Ancor più recentemente, ha preso posizione rispetto ai rischi segnalati da alcuni magistrati connessi ad una concessione “a pioggia dei finanziamenti” previsti dal Dl “Liquidità” sotto il profilo della tutela della legalità e dell’economia sana del territorio. Crede che l’istruttoria delle singole richieste, comunque prevista e confermata da Banca d’Italia anche in punto di antiriciclaggio, sia sufficiente a scongiurare i rischi?
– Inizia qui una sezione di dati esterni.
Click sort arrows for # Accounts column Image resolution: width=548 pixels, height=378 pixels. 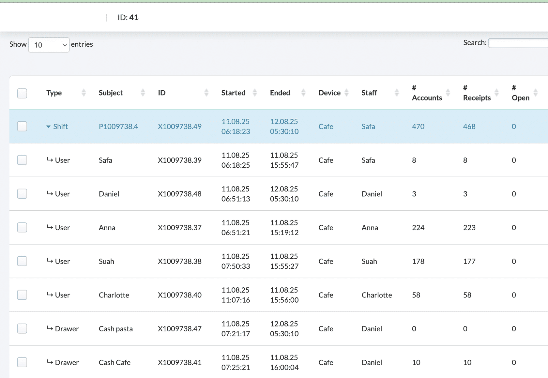click(448, 93)
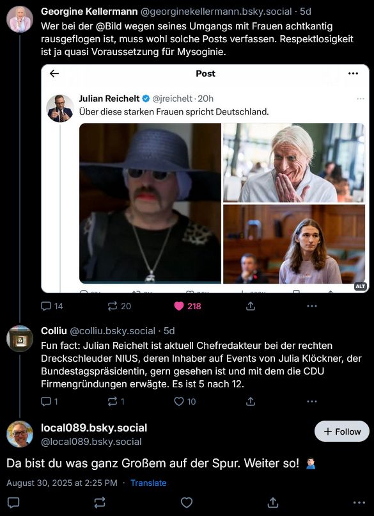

Come ho avuto modo di affermare, a valle delle autorevoli considerazioni di alcuni organi della Magistratura, è necessario che le banche continuino in quell’opera incessante, e mai sufficiente, di contrasto al riciclaggio ed alle infiltrazioni malavitose. È naturale che in una circostanza dolorosa, ma con risvolti economici delicati, è possibile che ci siano incursioni di questi mondi allo scopo di approfittare di fondi pubblici. Credo ed auspico che le istruttorie bancarie sappiano guardare con attenzione ai richiedenti, pur se già clienti e quindi oggetto di analisi preventiva. Anche in questo il “rating umano” con il suo collegamento al “rating di legalità”, molte volte riesce ad evidenziare criticità laddove, in presenza di organizzazioni malavitose particolarmente efficienti e permeanti, altri modelli basati su sistemi squisitamente algoritmici non riescono. In buona sostanza, anche in un mondo digitale, questo “suffragio universale del credito” che parte da Napoli, può essere utile per vivere non più post-umanamente, ma “umanamente” il nostro futuro.